Poster session and reception

Tuesday, May 15, 2018 - 4:30pm - 6:00pm
Lind 400
  • Value of Price Discrimination in Large Random Networks
    Jiali Huang (University of Minnesota, Twin Cities)
    We study the value of price discrimination in large random networks. Recent trends in industry suggest that increasingly firms are using information about social network to offer personalized prices to individuals based upon their positions in the social network. In the presence of positive network externalities, firms aim to increase their profits by offering discounts to influential individuals that can stimulate consumption by other individuals at a higher price. However, the lack of transparency in discriminative pricing can reduce consumer satisfaction and create mistrust. Recent research has focused on the computation of optimal prices in deterministic networks under positive externalities. We would like to answer the question: how valuable is such discriminative pricing?

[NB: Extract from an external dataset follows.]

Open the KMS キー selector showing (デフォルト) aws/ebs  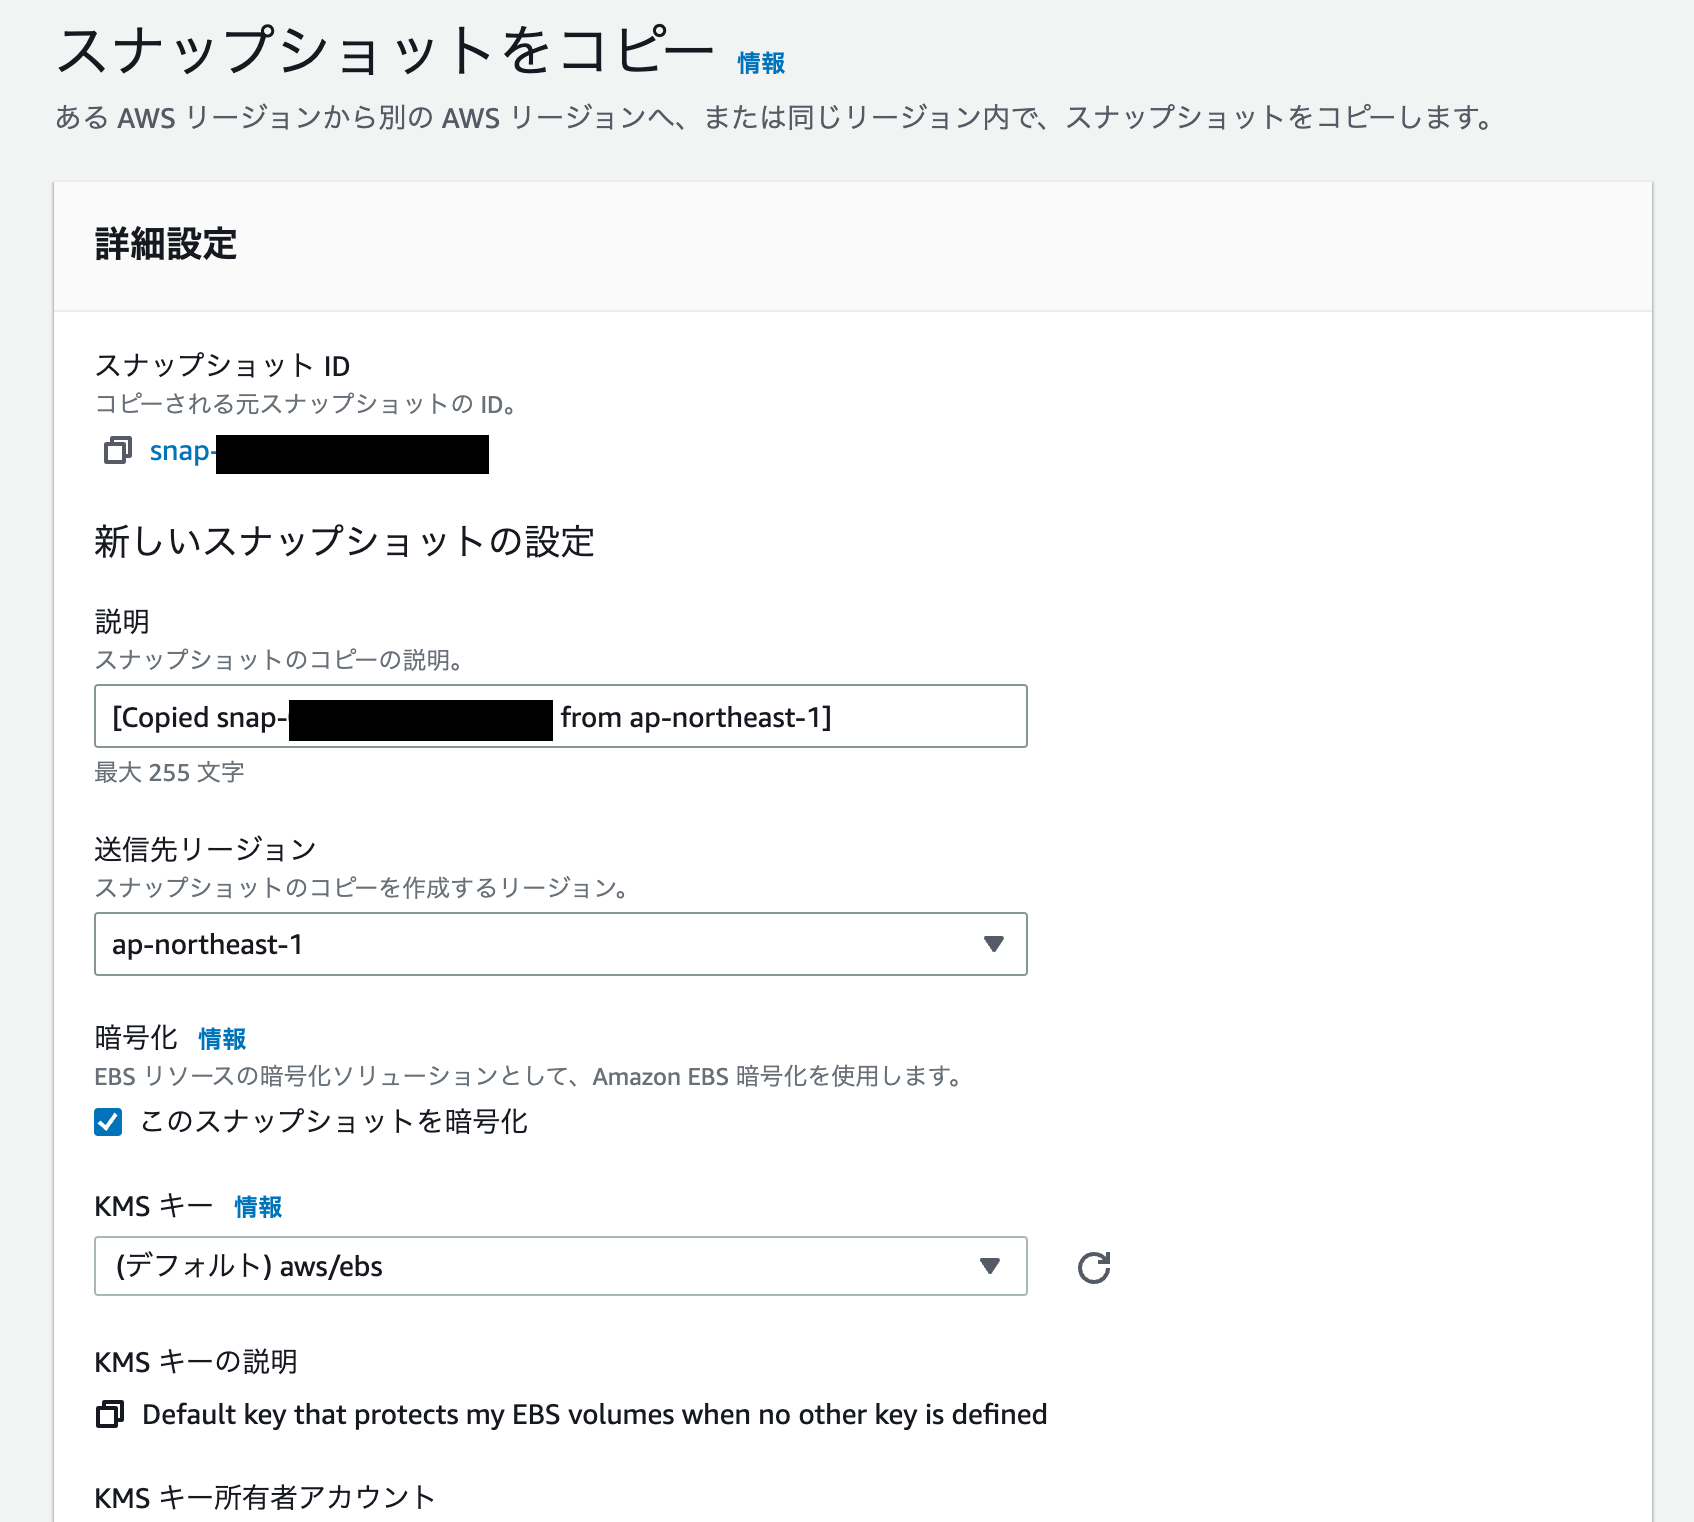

We find, surprisingly, that the value of such pricing policies (increase in profits due to price discrimination) in very large random networks are often not significant. We provide the exact rates at which this value grows in the size of the random networks for different ranges of network densities.
  • Coffee Shop Operations with Mobile Ordering
    Kang Kang (University of Minnesota, Twin Cities)

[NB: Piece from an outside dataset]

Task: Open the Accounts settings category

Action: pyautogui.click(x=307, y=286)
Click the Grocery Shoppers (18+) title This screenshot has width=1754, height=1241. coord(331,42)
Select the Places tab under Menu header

    Mobile ordering is becoming popular in the world of coffee shop, fast food or restaurants. Our work examines the operations of a coffee shop where some customers can use a mobile app to skip the ordering and payment queue. Using queueing theory, we explore the impact of mobile customers on walk-in customers and vice versa across a variety of service policies.
  • Stochastic Network Modeling of Financial Systemic Risk
    David Yao (Columbia University)
    We demonstrate how stochastic networks can be an effective modeling tool for studying defaults and contagion dynamics in a financial system. Specifically, this can be accomplished via formulating a high dimensional dynamic complementarity problem, also known as the Skorohod problem. An algorithm that solves the Skorohod problem will generate all possible default times over any given horizon, along with the evolution dynamics of each bank's asset values, liabilities and payment flows. The results will inform the development of new risk measures for default clustering and contagion concentration.
  • Stochastically modeled reaction networks: Positive recurrence and mixing times
    Jinsu Kim (University of Wisconsin, Madison)
    Reaction networks are graphical configurations that can be used to describe biological interaction networks. If the abundances of the constituent species of the system are low, we can model the dynamics of species counts in a jump by jump fashion as a continuous time Markov chain. In this talk, we will mainly focus on which conditions of the graph imply positive recurrence (existence of a stationary distribution) for the associated continuous time Markov chain. I will also present results related to their mixing times, which give the time required for the distribution of the continuous time Markov chain to get close to the stationary distribution.